Their home life was a horror show, but it filled the Weinstein brothers with an unquenching desire to become somebodies and not merely employees as they saw their father. They went to college in Buffalo and soon become extremely successful concert promoters in that city. They were there in the ’70s—the dawn of the golden age of rock concerts—and through competitiveness and sheer willpower, were able to control the scene in that city.

But they always saw themselves in another even more glamorous medium. Bob Weinstein was tasked with figuring out a way to segue into the brothers’ true love—movie making—and he did. Bob Weinstein comes in for quite a bit of admiration from Auletta for his behind-the-scenes manipulation and competitiveness. In this book, Bob Weinstein is perhaps finally given his due.

All the while, Auletta’s easy style of magazine writing is on display here, and it seems effortless, which, to anyone who’s ever tried writing for magazines, it is decidedly not. This is a pro’s pro we’re reading here, and it shows. There is anecdote after anecdote and detail piled upon detail, but the writing never sags. It soars! One cannot wait to pick up the book again to continue reading.

As for the not-so-secret-secret hovering over Harvey all those years, Auletta lets us in on the reason he feels it continued for so long: “Harvey’s movies wowed critics and made money,” he writes. “Furthermore, rumors of Harvey’s infidelities were not shocking in a film community where pressuring women for sex was business as usual. And if members of the community heard that Harvey sexually harassed or chased women—though almost uniformly they would later deny that they had—was this so very out of the ordinary in Hollywood?”

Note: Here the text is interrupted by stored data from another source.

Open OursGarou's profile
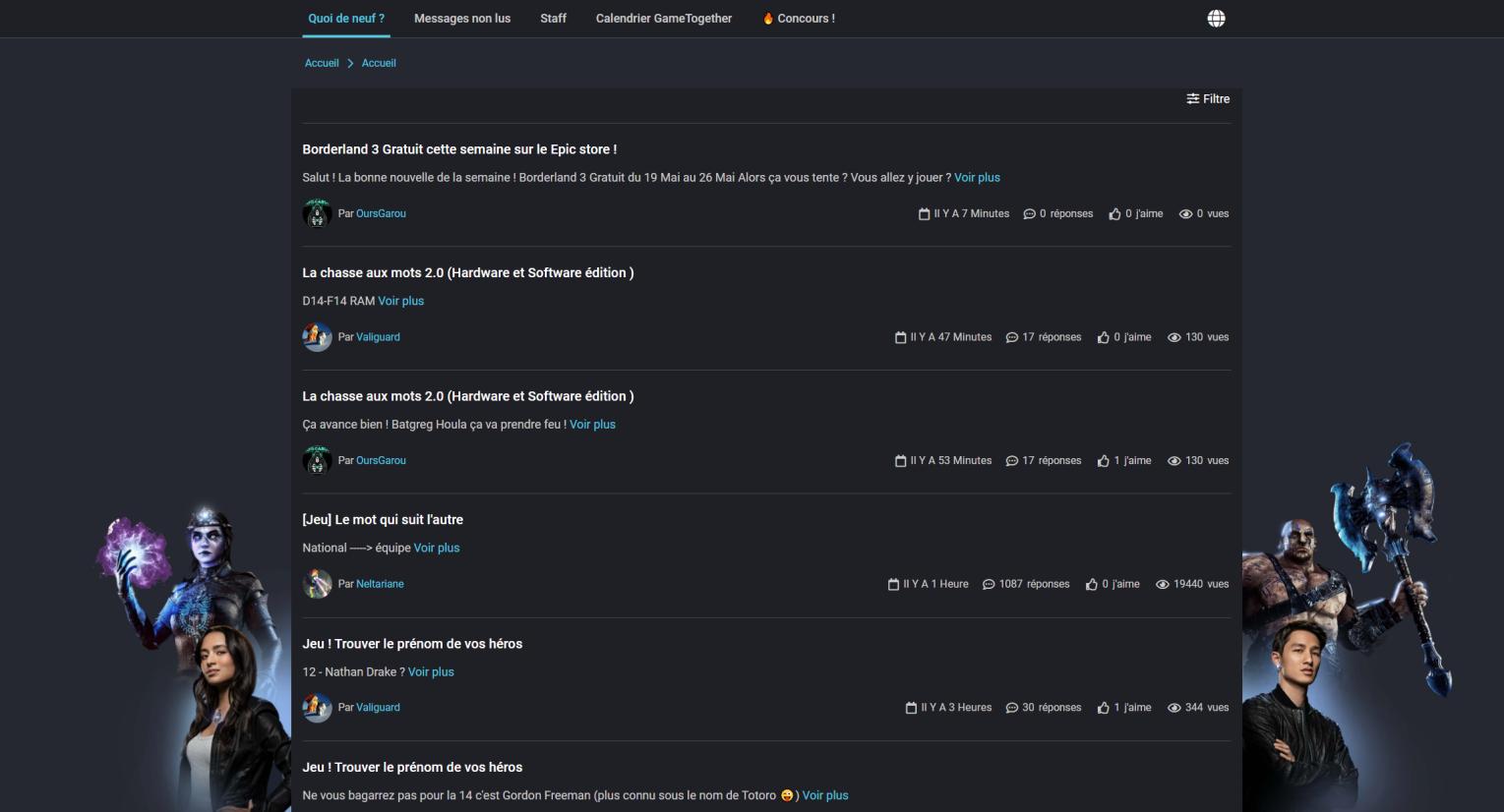(381, 213)
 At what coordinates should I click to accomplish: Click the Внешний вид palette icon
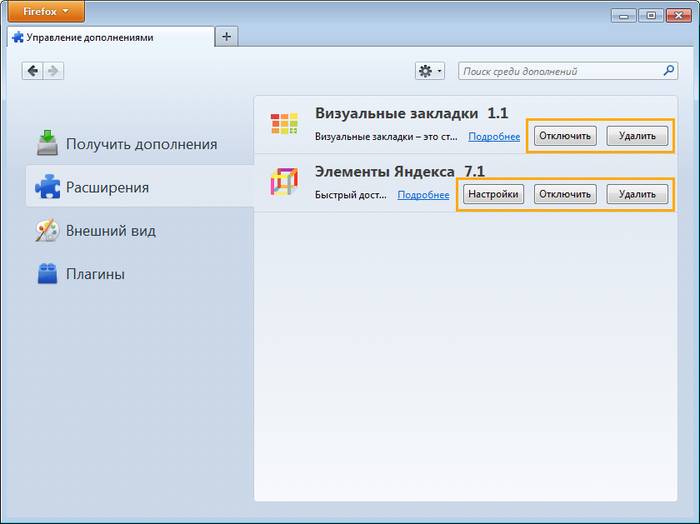48,230
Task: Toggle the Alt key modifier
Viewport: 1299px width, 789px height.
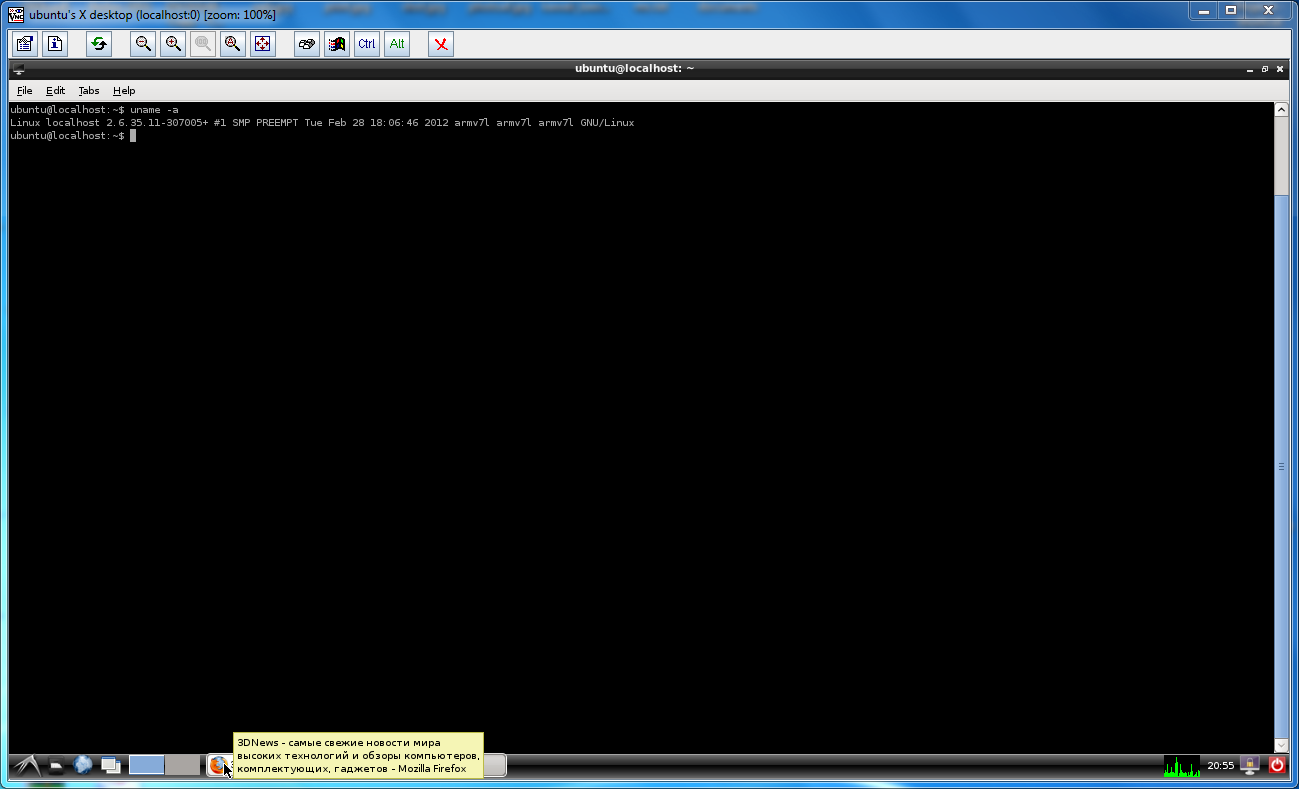Action: 397,44
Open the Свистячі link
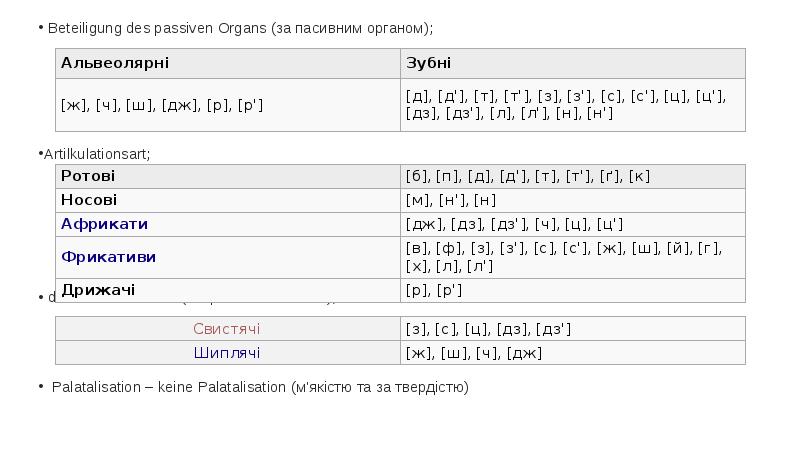800x449 pixels. (x=227, y=329)

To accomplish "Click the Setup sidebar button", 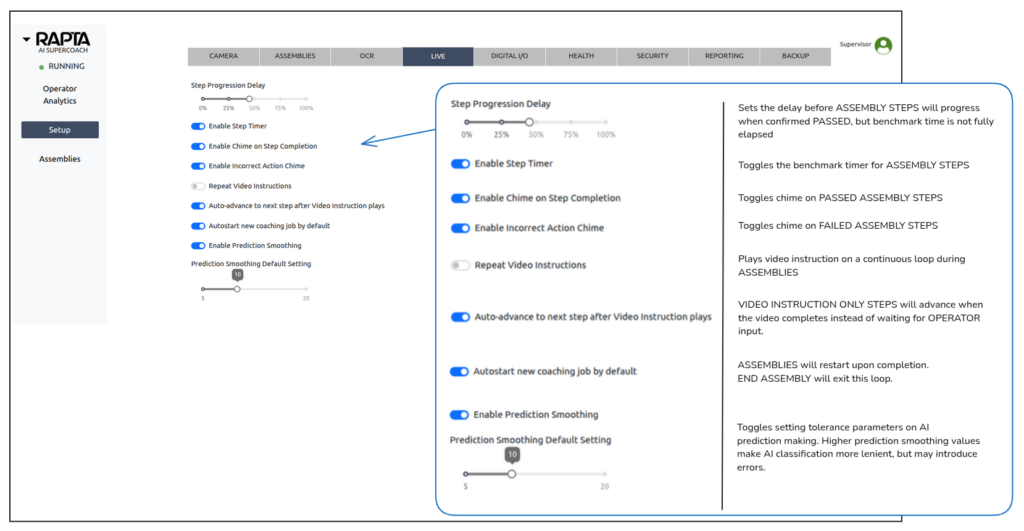I will 60,130.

Auletta concludes it was not except that Harvey as usual overstepped even those warped norms. “Rape,” Auletta writes, “was out of the ordinary.”

No matter how much you think you know about Harvey Weinstein, this book will make you realize how much bigger—and more interesting—the story is. One wonders how long it will be before the Weinstein brothers get the full series treatment on a streaming platform.